Collected data:

-- Opening Marker --

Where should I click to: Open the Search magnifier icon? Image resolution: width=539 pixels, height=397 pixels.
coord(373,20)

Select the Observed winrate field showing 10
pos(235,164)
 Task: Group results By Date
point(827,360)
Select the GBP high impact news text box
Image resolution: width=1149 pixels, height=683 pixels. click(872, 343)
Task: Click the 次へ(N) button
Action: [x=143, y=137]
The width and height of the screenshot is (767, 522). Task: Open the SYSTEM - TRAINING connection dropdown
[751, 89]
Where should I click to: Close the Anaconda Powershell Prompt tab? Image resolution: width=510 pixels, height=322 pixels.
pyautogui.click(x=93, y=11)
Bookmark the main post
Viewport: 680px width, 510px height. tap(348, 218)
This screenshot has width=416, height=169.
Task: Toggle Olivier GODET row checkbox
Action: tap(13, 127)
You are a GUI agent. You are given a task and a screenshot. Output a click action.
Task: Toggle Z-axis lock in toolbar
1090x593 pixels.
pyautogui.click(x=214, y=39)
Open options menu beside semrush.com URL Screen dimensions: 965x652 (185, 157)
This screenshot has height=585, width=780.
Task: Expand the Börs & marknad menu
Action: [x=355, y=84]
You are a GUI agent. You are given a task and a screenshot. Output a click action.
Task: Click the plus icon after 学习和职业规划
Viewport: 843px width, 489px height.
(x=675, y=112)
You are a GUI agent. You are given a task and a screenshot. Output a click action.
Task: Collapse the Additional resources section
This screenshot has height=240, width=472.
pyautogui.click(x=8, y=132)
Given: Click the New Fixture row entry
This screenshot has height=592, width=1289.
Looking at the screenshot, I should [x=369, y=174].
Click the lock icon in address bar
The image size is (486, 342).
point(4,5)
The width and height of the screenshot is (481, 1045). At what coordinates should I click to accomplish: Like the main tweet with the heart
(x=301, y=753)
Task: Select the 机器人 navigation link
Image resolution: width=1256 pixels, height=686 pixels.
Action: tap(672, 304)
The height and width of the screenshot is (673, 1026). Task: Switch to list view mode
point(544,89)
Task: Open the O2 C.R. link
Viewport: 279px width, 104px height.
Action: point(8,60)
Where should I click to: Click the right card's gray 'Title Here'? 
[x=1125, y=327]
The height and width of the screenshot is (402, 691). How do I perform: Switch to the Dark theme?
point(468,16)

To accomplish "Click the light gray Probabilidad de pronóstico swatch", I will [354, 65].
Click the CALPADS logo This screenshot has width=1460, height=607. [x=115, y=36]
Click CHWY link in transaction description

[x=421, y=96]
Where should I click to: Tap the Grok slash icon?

-- Closing Marker --

■ **Exercise description**:
Word for word, write out each record shown above.

■ **Answer below**:
Where should I click to: Open the Search magnifier icon? Image resolution: width=539 pixels, height=397 pixels.
coord(373,20)

Select the Observed winrate field showing 10
pos(235,164)
 Task: Group results By Date
point(827,360)
Select the GBP high impact news text box
Image resolution: width=1149 pixels, height=683 pixels. click(872, 343)
Task: Click the 次へ(N) button
Action: [x=143, y=137]
The width and height of the screenshot is (767, 522). Task: Open the SYSTEM - TRAINING connection dropdown
[751, 89]
Where should I click to: Close the Anaconda Powershell Prompt tab? Image resolution: width=510 pixels, height=322 pixels.
pyautogui.click(x=93, y=11)
Bookmark the main post
Viewport: 680px width, 510px height. tap(348, 218)
This screenshot has width=416, height=169.
Task: Toggle Olivier GODET row checkbox
Action: tap(13, 127)
You are a GUI agent. You are given a task and a screenshot. Output a click action.
Task: Toggle Z-axis lock in toolbar
1090x593 pixels.
pyautogui.click(x=214, y=39)
Open options menu beside semrush.com URL Screen dimensions: 965x652 (185, 157)
This screenshot has height=585, width=780.
Task: Expand the Börs & marknad menu
Action: [x=355, y=84]
You are a GUI agent. You are given a task and a screenshot. Output a click action.
Task: Click the plus icon after 学习和职业规划
Viewport: 843px width, 489px height.
(x=675, y=112)
You are a GUI agent. You are given a task and a screenshot. Output a click action.
Task: Collapse the Additional resources section
This screenshot has height=240, width=472.
pyautogui.click(x=8, y=132)
Given: Click the New Fixture row entry
This screenshot has height=592, width=1289.
Looking at the screenshot, I should [x=369, y=174].
Click the lock icon in address bar
The image size is (486, 342).
point(4,5)
The width and height of the screenshot is (481, 1045). At what coordinates should I click to accomplish: Like the main tweet with the heart
(x=301, y=753)
Task: Select the 机器人 navigation link
Image resolution: width=1256 pixels, height=686 pixels.
Action: tap(672, 304)
The height and width of the screenshot is (673, 1026). Task: Switch to list view mode
point(544,89)
Task: Open the O2 C.R. link
Viewport: 279px width, 104px height.
Action: point(8,60)
Where should I click to: Click the right card's gray 'Title Here'? 
[x=1125, y=327]
The height and width of the screenshot is (402, 691). How do I perform: Switch to the Dark theme?
point(468,16)

To accomplish "Click the light gray Probabilidad de pronóstico swatch", I will [354, 65].
Click the CALPADS logo This screenshot has width=1460, height=607. [x=115, y=36]
Click CHWY link in transaction description

[x=421, y=96]
Where should I click to: Tap the Grok slash icon?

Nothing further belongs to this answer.